Служенье муз не терпит суеты: Прекрасное должно быть величаво
Бессменный руководитель ансамбля «Da camera e da chiesa» Виктор Фелициант отвечает на вопросы «Алефа».
— Расскажите, пожалуйста, о своей семье.
— Семья была музыкальной и с отцовской, и с материнской стороны. По материнской — немало служителей Мельпомены: мой дед — замечательный драматург Евгений Яновский, автор очень многих пьес, чрезвычайно популярных в 1920‑40-х. Он из поколения таких драматургов, как Киршон, Афиногенов, Билль-Белоцерковский. Его пьесы «Ярость», «Столица», «Женщины» ставились в ведущих театрах страны, в том числе Москвы и Ленинграда. Дочери, однако, — Мария Евгеньевна и Елизавета Евгеньевна — стали музыкантами-педагогами, в 30-х учились у Елены Фабиановны и Ольги Фабиановны Гнесиных.

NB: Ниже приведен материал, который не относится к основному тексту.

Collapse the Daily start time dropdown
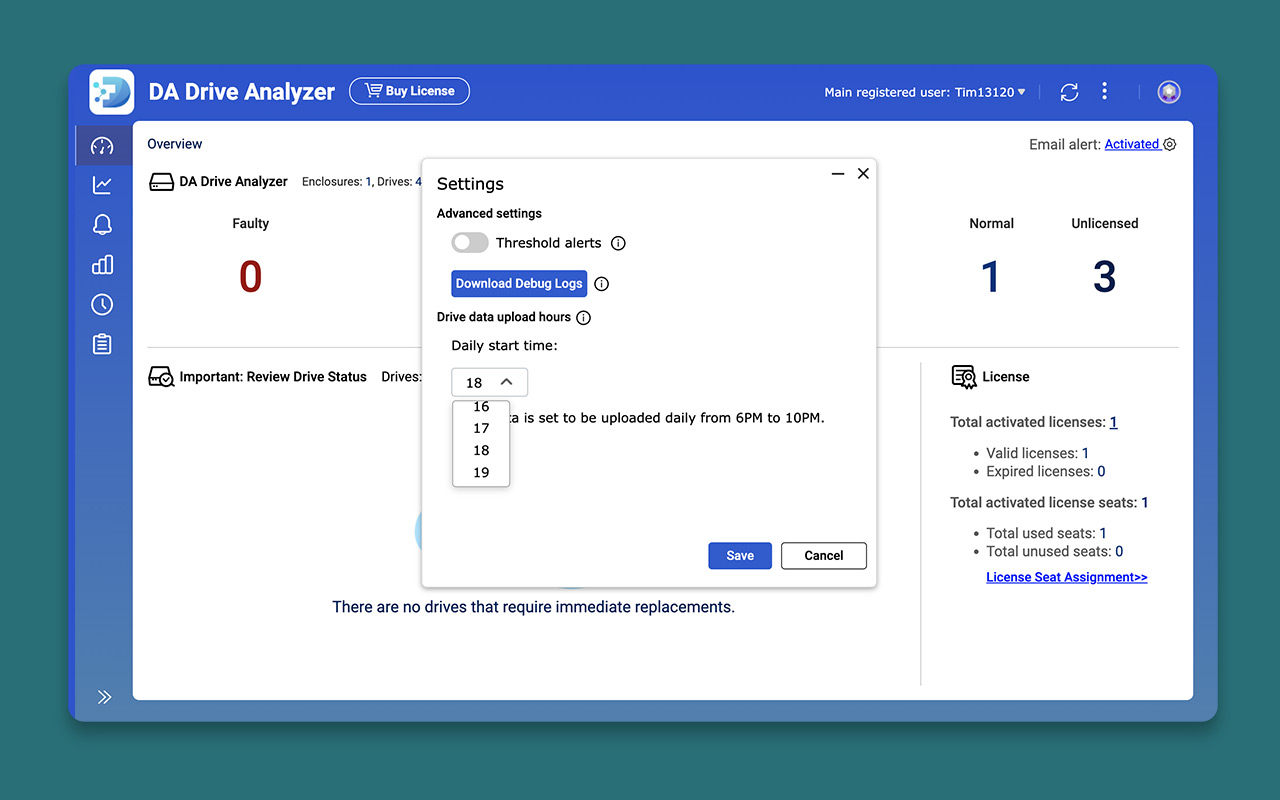Screen dimensions: 1280x800 tap(489, 382)
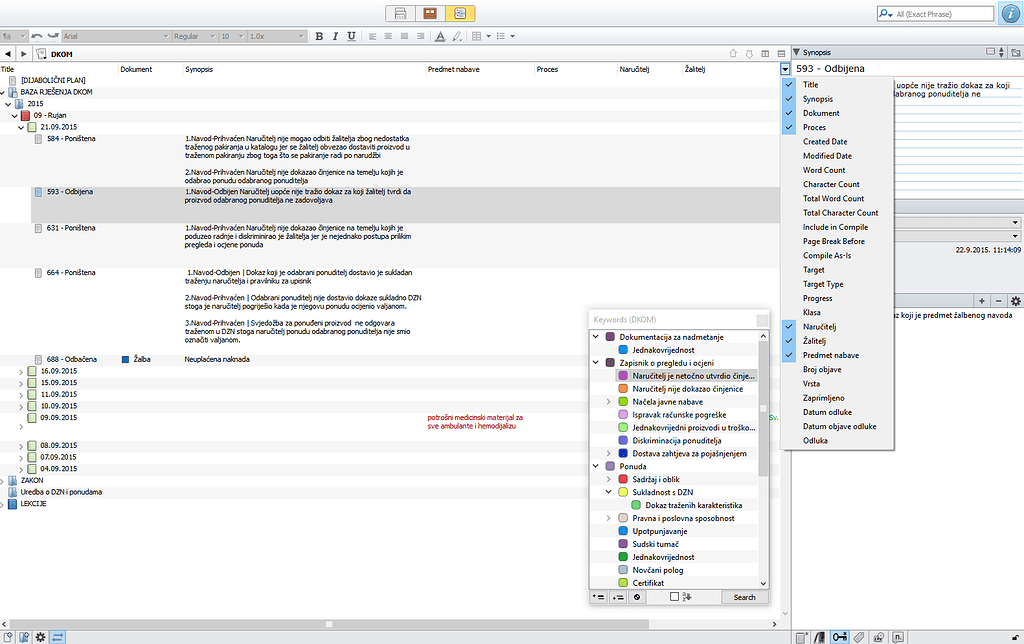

— Ваш отец был известный скрипач с интересной, но непростой биографией.
— Карьера отца, скрипача-солиста, началась в 20-е годы. В 9 лет его игру услышал тогдашний нарком просвещения Луначарский и пришел в восторг. Он и посоветовал пройти курс обучения в России, в Ленинграде, хорошо зная тогда еще жившего в России (в 1927-м уехал в Чикаго — Ред.) замечательного педагога Сергея Павловича Коргуева, одного из любимых адъюнктов Леопольда Семеновича Ауэра. Папа сыграл ему, и Коргуев зачислил его в свой класс. Александр Константинович Глазунов, послушав игру Бори Фелицианта, был поражен мастерством вундеркинда и написал блестящий отзыв. Окончив за два года курс консерватории, 11-летний лет папа был направлен Луначарским как один из первых государственных стипендиатов на учебу в Берлин, в класс Вилли Хесса (немецкий еврей — 1860‑1940). В 1925‑29 гг. папа обучался у него в Hochschule, вместе с маленьким Генрихом Шерингом, впоследствии, можно сказать, лучшим бахистом XX в. (польский еврей из очень бедной семьи, с 30-х годов жил в Мексике). Отец приезжал в Москву с отчетными концертами и выступал с сольными и симфоническими концертами в Большом зале Московской консерватории. Кстати, профессор Хесс не брал деньги, которые ему перечисляло советское государство за уроки, отказавшись официально.
— Что же было дальше?
— После учебы у Хесса он уехал в Париж, где полтора года учился у великого румынского скрипача и композитора Джордже Энеску в «Эколь нормаль». Затем дал ряд концертов в Германии и в 1933-м вернулся в СССР. К сожалению, в 30-е годы в институтах красной профессуры подозрительно относились к получившим образование заграницей. Пришлось вновь поступить в консерваторию, в класс знаменитого профессора Абрама Ильича Ямпольского. По окончании консерватории рекомендацию в аспирантуру подписали выдающиеся музыканты, но ниже шла резолюция о том, что рекомендация не соответствует действительности и с аспирантурой надо повременить. Шел 1937 год… Вместе с дедом, Наумом Давидовичем, капельмейстером на офицерских курсах «Выстрел», они добились аудиенции у главного дирижера военных оркестров РККА Семена Чернецкого. Он очень тепло отнесся к отцу, пригласив в военный оркестр в Хамовнических казармах. Прослужиа там год, отец поступил в аспирантуру к Мирону Борисовичу Полякину — выдающемуся музыканту с мировым именем (см. «Алеф» № 947 ‑ Ред.). Но в мае 1941-го Полякин скоропостижно скончался, и отец заканчивал уже без него, консультируясь у Константина Георгиевича Мостраса. В эвакуации в Куйбышеве за три военных года дал большое количество концертов в госпиталях. В 1944-м приехал в Москву и стал солистом Московской областной филармонии, а спустя два года начал преподавать в Горьковской консерватории, где познакомился с замечательными коллегами-музыкантами, и они стали выступать трио — пианист Олег Эйгес, виолончелист Александр Стогорский и отец. Преподавательская деятельность в Горьком завершилась в 1952 году, отец продолжал концертную деятельность, с 1962-го и до конца жизни был солистом Москонцерта, много ездил, несколько раз в году давал концерты в Москве — в Октябрьском зале Дома союзов и Концертном зале имени Гнесиных.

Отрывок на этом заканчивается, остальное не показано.